The last chapters of Colonizing Palestine are dedicated to settler colonial memory, or the way in which colonialism reshapes the past, creating a neat narrative of inevitability and legitimacy. In one 1994 interview retrieved from the Mishmar ha-Emek archive, a settler named Elisha Lin enumerates the villages that once surrounded his kibbutz, translating their Arabic names, and describing fragments of their history. He remembers the mundane details of life, such as one village’s abundance of cultivated fruit, as well as incidences of violence between kibbutz residents and villagers, and eventually the ways in which villages were depopulated or destroyed in 1948. Following the extract from the interview, the text continues, “This reads as though Lin were a Palestinian describing the uprooted villages in the area before the Nakba with precision and great knowledge of the surroundings. The complete map of the region is preserved in his memory and at times he slips into speaking of the villages in the present tense. The map is not empty” (199). Despite Lin’s position as a settler, his memory is proof of Palestinian presence. Yet even though the record of Palestinian existence is evident in both individual memories and the kibbutzim archives, both individuals and institutions take pains to construct narratives and rework national memories in ways that emphasise the legitimacy and good intentions of Jewish settlers, while describing Arabs as backwards, disorganised, and lacking deep connection to the land. By exposing these two sides of memory, in challenging the inevitability of political history, Sabbagh-Khoury herself confronts the inevitable intervention of the historian into politics. Colonial violence in the present follows a path that has been laid through past decisions and may not have otherwise existed. Memory can justify this violence, but it can also point to the prior existence of other possible futures.
This is, perhaps, the reason why Colonizing Palestine ends up providing more insight into settler colonialism than it does to socialism. While socialist ideas are present in the threads that the book follows, Sabbagh-Khoury herself admits that her main theoretical contribution is to advance an understanding of settler colonialism, which she sees not as an event, but rather as a protracted process characterised by the agency and the negotiation of uneven power relations between Zionists and Palestinians. Socialism, the belief in the brotherhood of nations or the ownership of land by those who work it, she argues, was more instrumental in justifying the creation of a modern Jewish state than it was in providing ground for a bi-national political project.

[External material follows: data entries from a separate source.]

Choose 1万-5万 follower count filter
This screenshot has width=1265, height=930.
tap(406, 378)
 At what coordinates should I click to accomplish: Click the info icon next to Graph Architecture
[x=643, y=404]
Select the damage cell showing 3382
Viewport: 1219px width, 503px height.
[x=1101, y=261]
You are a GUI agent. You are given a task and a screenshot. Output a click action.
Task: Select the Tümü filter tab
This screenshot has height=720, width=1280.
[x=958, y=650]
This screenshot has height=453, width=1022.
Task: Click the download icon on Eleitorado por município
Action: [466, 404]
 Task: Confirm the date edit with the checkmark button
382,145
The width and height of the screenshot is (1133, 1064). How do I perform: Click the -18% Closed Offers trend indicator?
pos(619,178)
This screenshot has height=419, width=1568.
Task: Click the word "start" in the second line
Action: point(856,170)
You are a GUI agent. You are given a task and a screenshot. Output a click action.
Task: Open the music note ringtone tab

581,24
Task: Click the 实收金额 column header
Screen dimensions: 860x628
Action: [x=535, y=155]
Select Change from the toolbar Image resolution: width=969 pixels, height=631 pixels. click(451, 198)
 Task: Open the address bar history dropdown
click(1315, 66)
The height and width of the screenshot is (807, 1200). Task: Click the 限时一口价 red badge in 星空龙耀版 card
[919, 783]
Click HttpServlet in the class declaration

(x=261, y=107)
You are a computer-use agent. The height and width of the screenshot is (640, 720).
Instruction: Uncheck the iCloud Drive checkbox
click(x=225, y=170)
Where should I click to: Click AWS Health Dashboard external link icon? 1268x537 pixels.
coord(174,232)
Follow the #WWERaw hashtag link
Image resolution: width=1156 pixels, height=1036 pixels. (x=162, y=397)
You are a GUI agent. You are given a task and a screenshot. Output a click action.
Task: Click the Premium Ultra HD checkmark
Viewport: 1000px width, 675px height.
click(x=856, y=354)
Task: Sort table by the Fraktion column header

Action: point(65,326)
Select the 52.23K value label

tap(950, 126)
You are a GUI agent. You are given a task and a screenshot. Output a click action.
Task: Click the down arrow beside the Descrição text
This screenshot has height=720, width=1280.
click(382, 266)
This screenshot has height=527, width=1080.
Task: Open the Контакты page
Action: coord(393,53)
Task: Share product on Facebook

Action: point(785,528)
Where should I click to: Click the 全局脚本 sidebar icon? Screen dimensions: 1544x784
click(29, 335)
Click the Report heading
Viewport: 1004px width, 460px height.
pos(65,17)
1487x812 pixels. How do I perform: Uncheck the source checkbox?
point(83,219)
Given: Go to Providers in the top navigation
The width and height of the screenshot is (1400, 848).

The final pages of the book thus turn to the 21st century, and activists’ current efforts to fight the erasure of memories and records of villages that were destroyed in 1948. In closing, Sabbagh-Khoury’s writes that “instead of viewing settler colonial beginnings as leading inevitably to the 1948 Nakba, the Israeli State […] and the hyper authoritarian turn of Israeli politics in the 2010s,” instead her work “has insisted on examining the political ‘raw materials’ that would prefigure later processes” (270). By understanding settler colonialism as process, one can begin to resist the idea that the contemporary violence and dispossession in Israel/Palestine are destined to continue.
Featured Image: Oldman Girl Nakba, Hanini. Source: Wikimedia Commons.
Notes
[1] Kibbutzim (singular: kibbutz) refer to communal, often agricultural settlements formed by Zionist immigrants and colonists in the early 20th century.